University of Arizona College of Pharmacy switches to IBM Linux system for big data management

Previous MacOS system had insufficient input-output capability, speed

ARMONK, N.Y. — The University of Arizona College of Pharmacy is switching from a MacOS-based platform to an IBM system running Linux to manage growth of big data.

IBM said Wednesday that the Tucson, Ariz., college was using an IBM zEnterprise mainframe running the IBM DB2 database software on Linux to analyze and process 3 million medical claims per week. A business partner of IBM, Sirius Computer Solutions, helped the college move to the new system, which reduces the time it takes to process medical claims by 60%.

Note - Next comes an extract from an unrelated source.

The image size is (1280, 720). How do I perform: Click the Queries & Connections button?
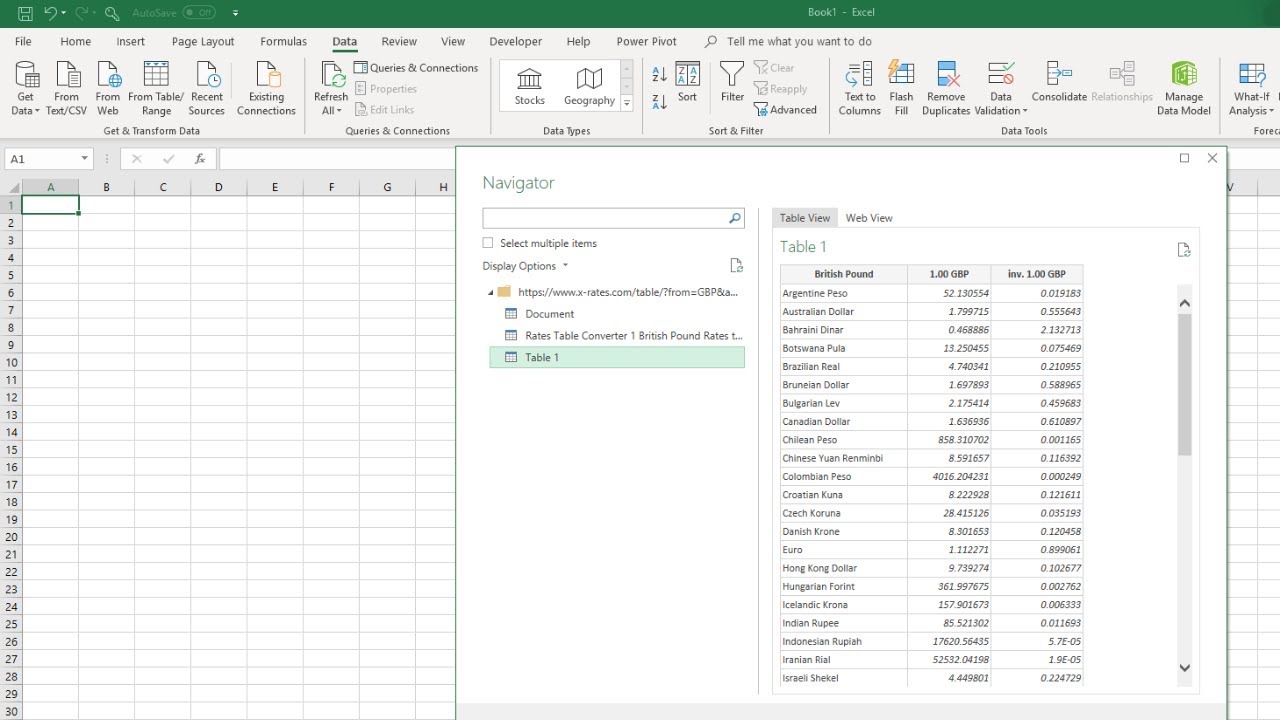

The college's Medication Management Center, a pharmacist-run center that provides personalized medication therapy management services, has more than 2.5 million members, making it necessary to have the ability to quickly and efficiently analyze so-called "big data," including medical records, medication information and claims. Previously, the college relied on a Mac Pro server to manage data, but its input-output capabilities were not sufficient, and the system became slow.

"Among the number of reasons we chose IBM's zEnterprise platform was its reliability and almost unlimited scalability," college MTM Center associate director Kevin Barber said. "zEnterprise allows us to focus on the applications and service we deliver to our patients and not on the constant maintenance of our hardware and software technology."